"Ah, kita pasti mimpi kambing. Bunyi benturan kepala kambing dengan pintu kandang semakin keras. Tuh, dinding kamar tidur kita pun ditabraknya..."
Arin menyeringai. "Atau, Indra, sang pangeran tampan yang secerewet kambing. Siapa tahu pulang KKN dari sini, kau dilamar olehnya."
"ANAK KURANG AJAR! Kau terus menggodaku, ya?" Ujar Nisa sembari mencubit Arin yang terpingkal.
***
"Arin, apa yang kau pegang itu?" Tanya Rudi.

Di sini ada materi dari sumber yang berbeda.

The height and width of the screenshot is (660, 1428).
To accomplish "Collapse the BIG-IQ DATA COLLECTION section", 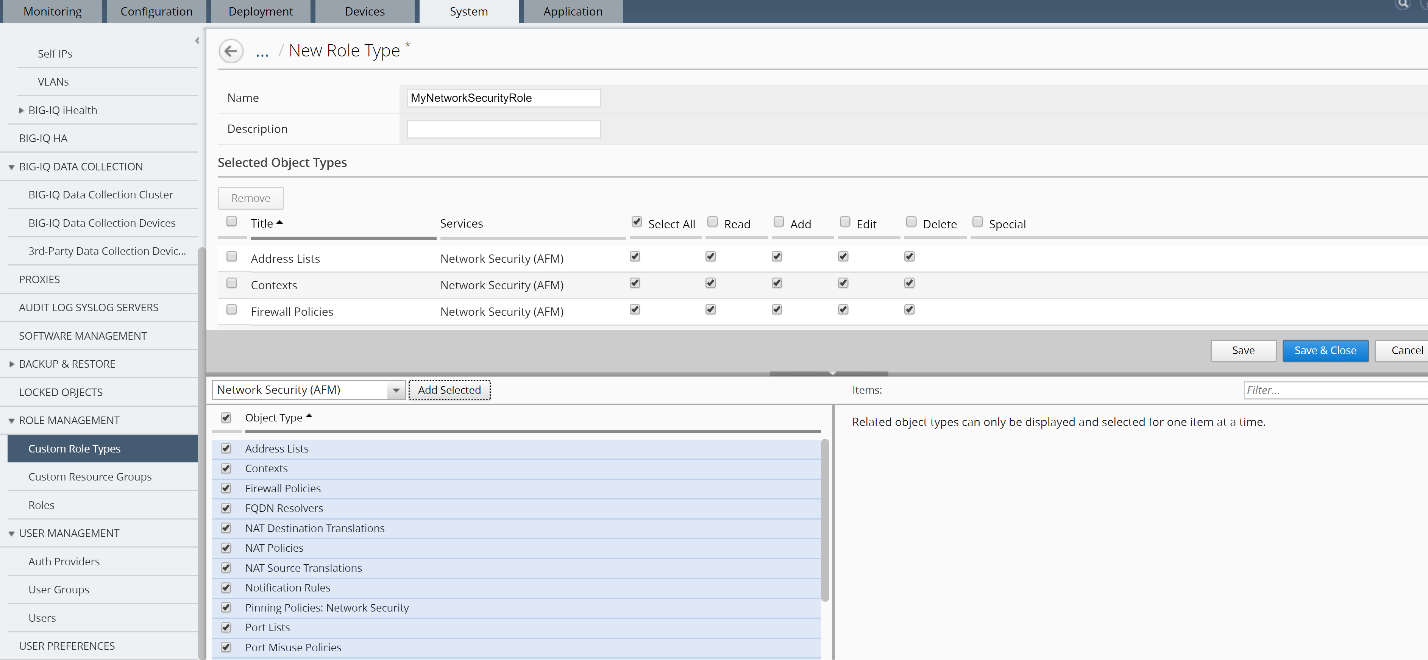I will (11, 167).
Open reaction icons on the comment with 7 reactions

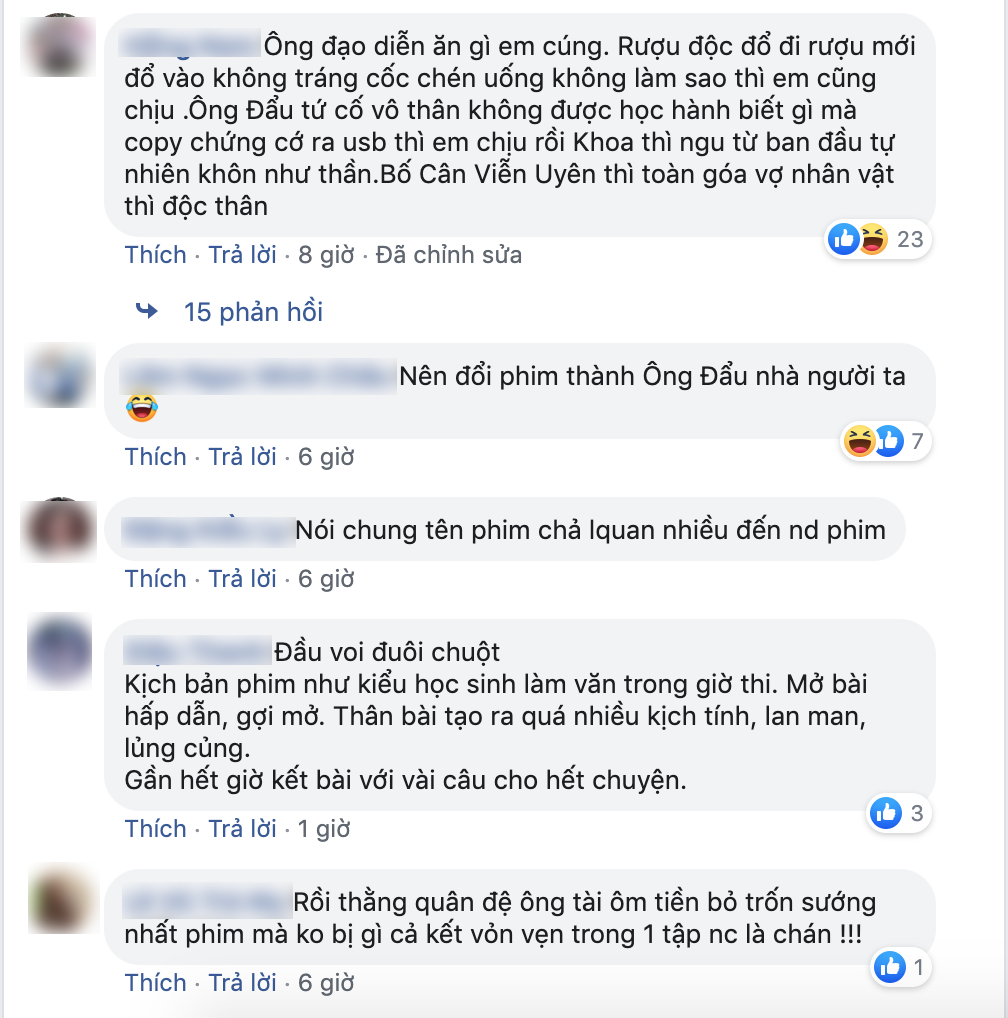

Ia sungguh heran dengan rekan KKN-nya yang bengong di depan rumah sebelah. Di tangannya tergenggam bungkusan yang merupakan daun pisang. Sepengetahuan Rudi, Arin tidak meneliti daun pisang. "Kok pegang daun pisang? Memangnya kau meneliti daun pisang? Kau kan jurusan Ekonomi Pertanian."
Arin menggelengkan kepala. Ekspresi wajahnya persis maling yang tertangkap basah.
"Oh, kau baru saja masak buras, ya? Bagilah aku! Kebetulan perutku lapar berat."
Arin kembali menggelengkan kepala. Kali ini pipinya semerah apel.
"Jangan pelit sama teman!"
Tiba-tiba Indra menghampiri Rudi dengan langkah berjingkat ala spy. "Ckckck, kau tak peka sama sekali. Jangan kau ganggu Arin! Ia sedang bingung membuang pup-nya yang dibalut daun pisang!"
Rudi terperangah. Dengan gaya centil dan imut ala bintang KPOP, tangannya membentuk tanda cinta. "Masa! Benarkah itu? Apakah aku mengganggu aktivitas tersembunyimu?"
"Kalian berdua abnormal! Siapa bilang ini pup?" Sergah Arin murka. Pipinya bertambah merah hingga seperti demam.